A high-profile federal trial over Santa Clara County’s COVID-19 employee vaccine policy is set to begin June 1 in San Jose. Three county workers who were placed on unpaid leave after refusing COVID shots say they were pushed into lower-paid roles instead of being offered what they view as reasonable accommodations, and they are seeking back pay and other relief.
Trial Schedule And Courtroom Details
The case is scheduled for June 1 through 12 before U.S. District Judge Beth Labson Freeman, as set out in the pretrial order posted on Justia. The judge held a final pretrial conference in April and issued directions about witnesses and trial procedures ahead of the June start date.
What The Workers Say Happened
The suit, filed Feb. 18, 2022, names registered nurses Maria Ramirez and Elizabeth Baluyut and air conditioning mechanic Tom Davis as plaintiffs. According to filings on GovInfo, the three say they were granted religious exemptions but then were barred from continuing in high-risk positions and instead placed on unpaid leave or steered toward other county jobs that plaintiffs describe as demotions.

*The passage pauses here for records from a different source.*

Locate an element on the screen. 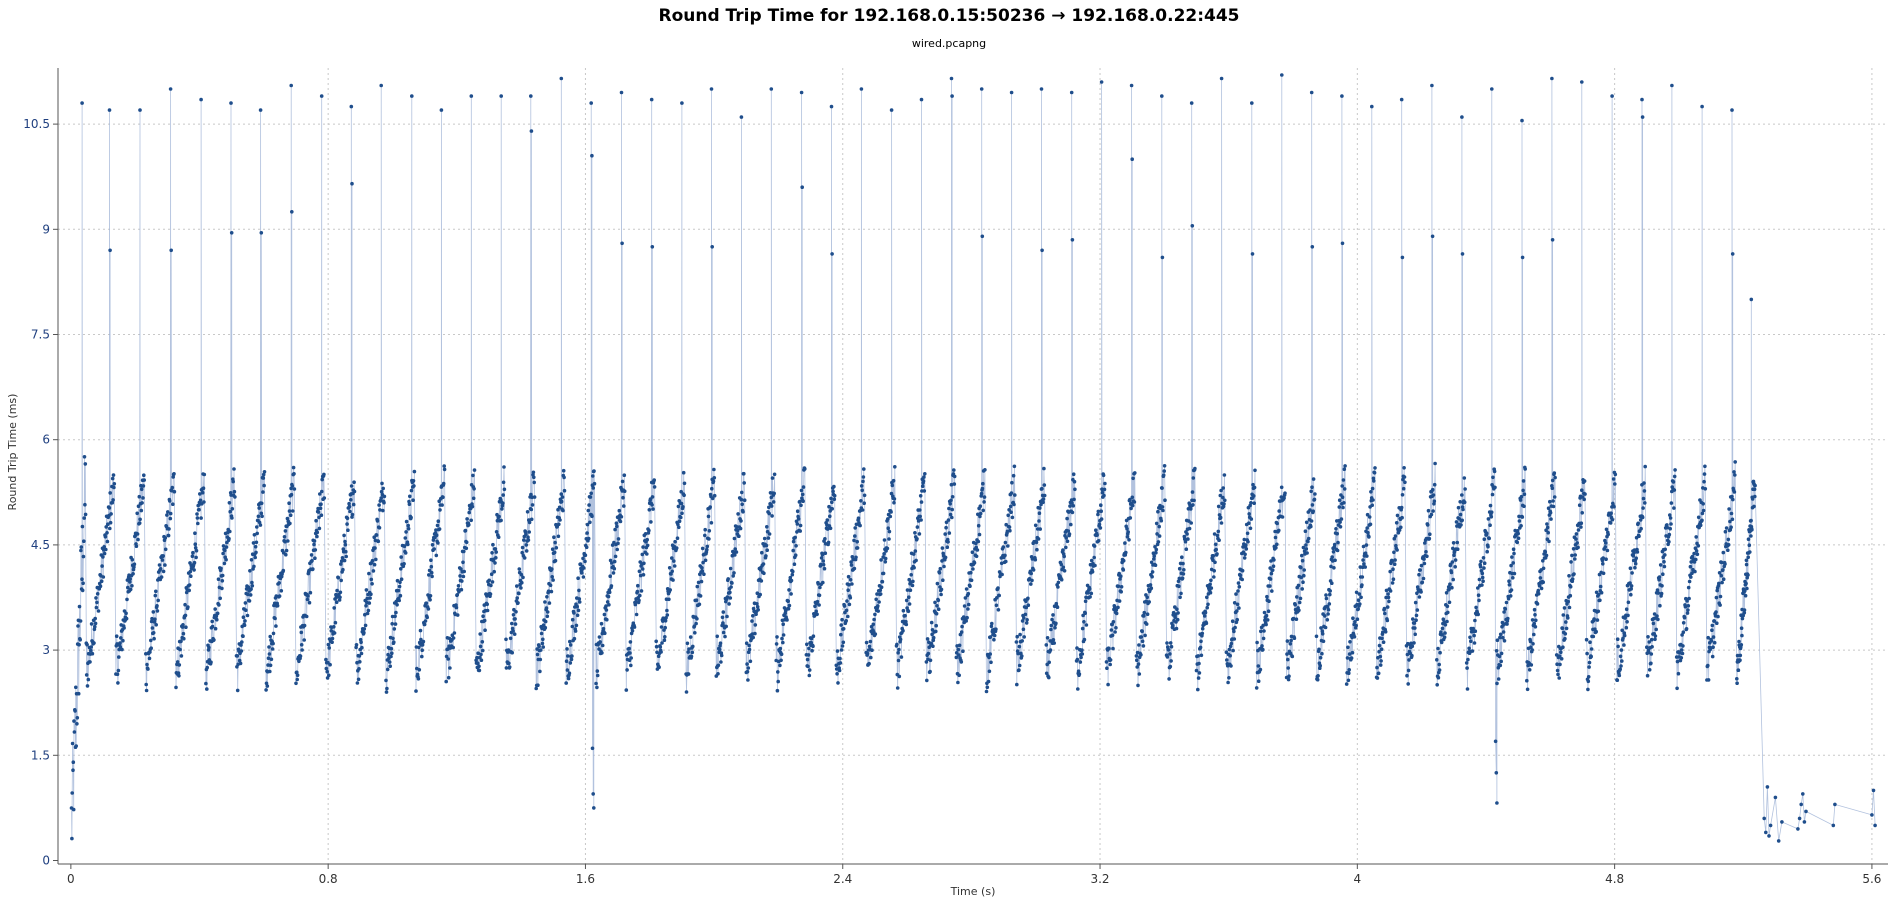  x-ticks: 0 0.8 1.6 2.4 3.2 4 4.8 5.6 is located at coordinates (974, 875).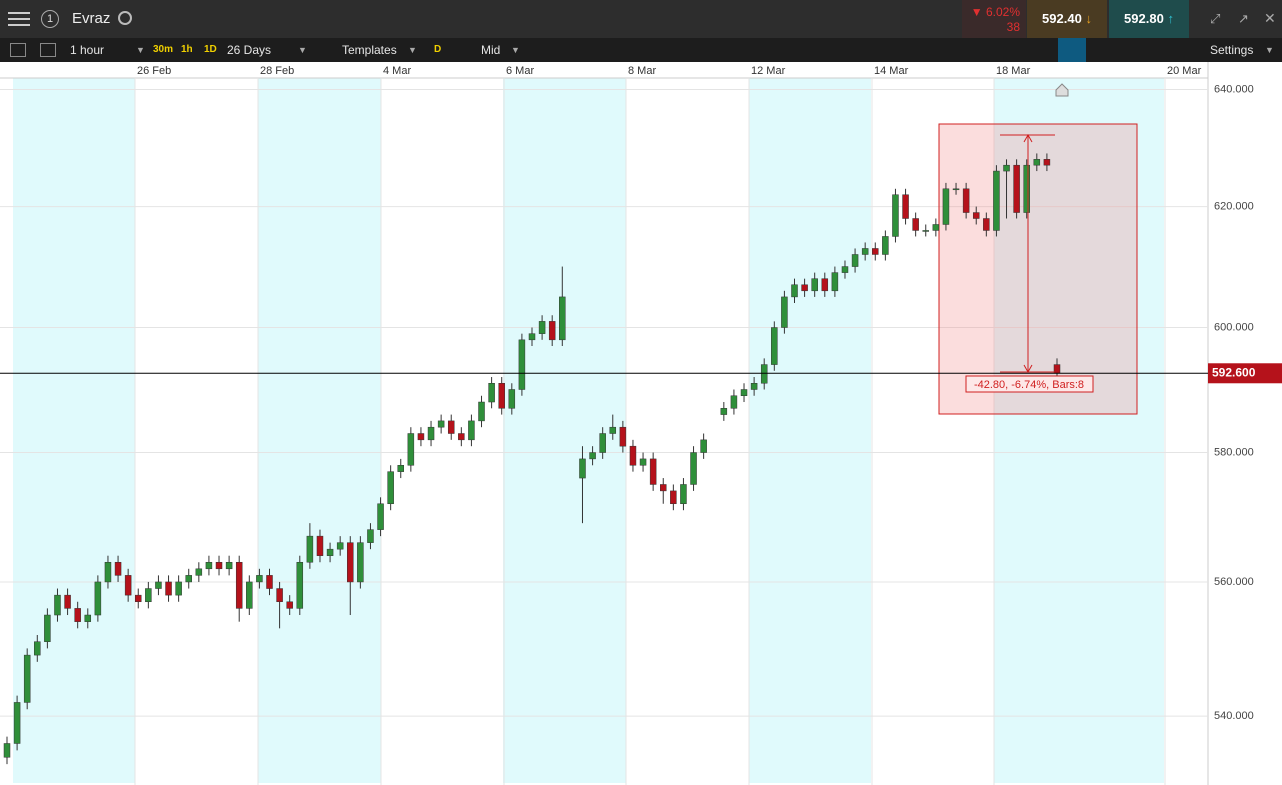  Describe the element at coordinates (250, 50) in the screenshot. I see `range-select: 26 Days` at that location.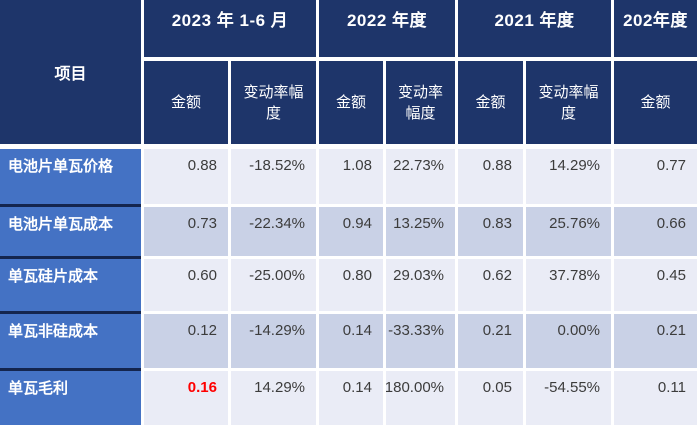 The height and width of the screenshot is (425, 700). What do you see at coordinates (351, 286) in the screenshot?
I see `value-cell: 0.80` at bounding box center [351, 286].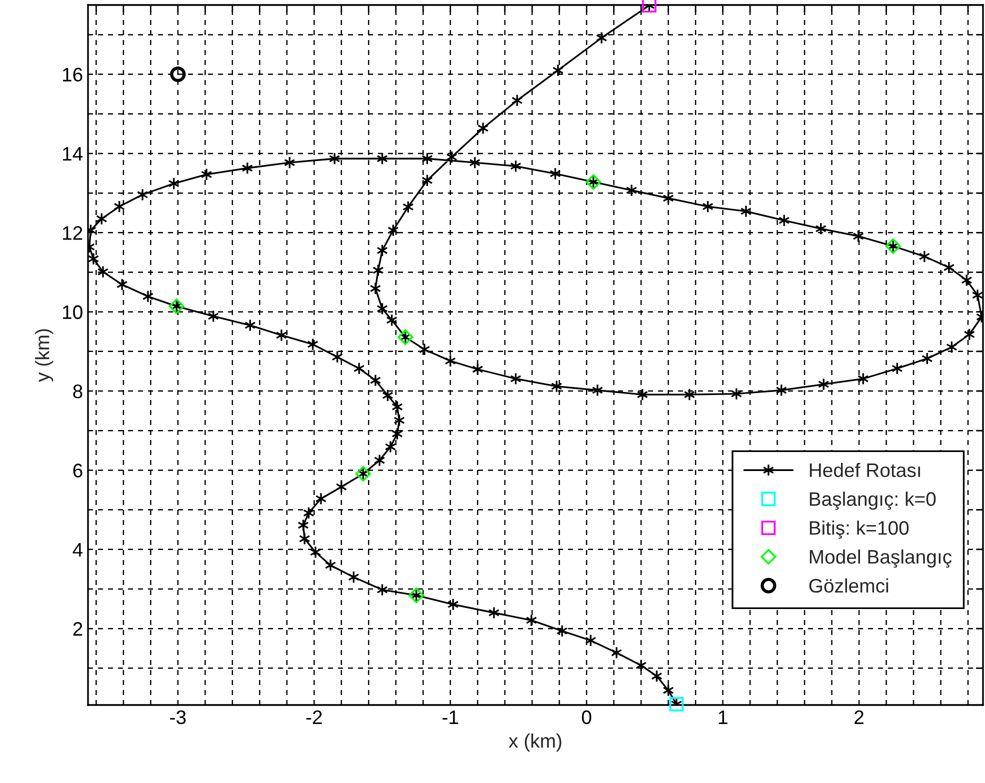 The image size is (985, 783). Describe the element at coordinates (723, 717) in the screenshot. I see `x-tick-label: 1` at that location.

How The County Handled Exemptions, According To Plaintiffs
Plaintiffs contend the county offered religious and medical exemptions but funneled exempt employees into an accommodations process that frequently meant unpaid leave rather than weekly testing, remote work or masking. They also told the court that their objections were religious, in part because some COVID-19 vaccines were tested using fetal cell lines, a detail reported by the Palo Alto Daily Post. The complaint seeks back pay for employees who were placed on leave, the filings say.
County Response And Long Legal History
The county has argued in court that decisions taken to protect public health are immune from liability, and county filings show the vaccination requirement was rescinded in late September 2022. The litigation has a long procedural record that could make even seasoned civil lawyers reach for another cup of coffee: an earlier order certified a class but the court later granted decertification in a decision posted on Justia on May 21, 2025, and judges have issued split rulings on summary judgment motions that narrowed some claims ahead of trial.
What To Watch As Testimony Begins
Plaintiffs put roughly 25 people on a witness list, including former County Executive Jeff Smith, Public Health Officer Dr. Sarah Rudman and Sheriff’s Lt. Adam Valle, according to the Palo Alto Daily Post. Expect the legal arguments to center on who had decision-making authority over accommodations, whether the county applied the Risk Tier system consistently, and whether each individual plaintiff can prove they suffered compensable harm from the county’s actions.
The trial will be closely watched in San Jose because it sits at the intersection of religious accommodation law, public health authority and county personnel rules. Proceedings begin June 1, and we will monitor filings and testimony and report material developments as the case unfolds.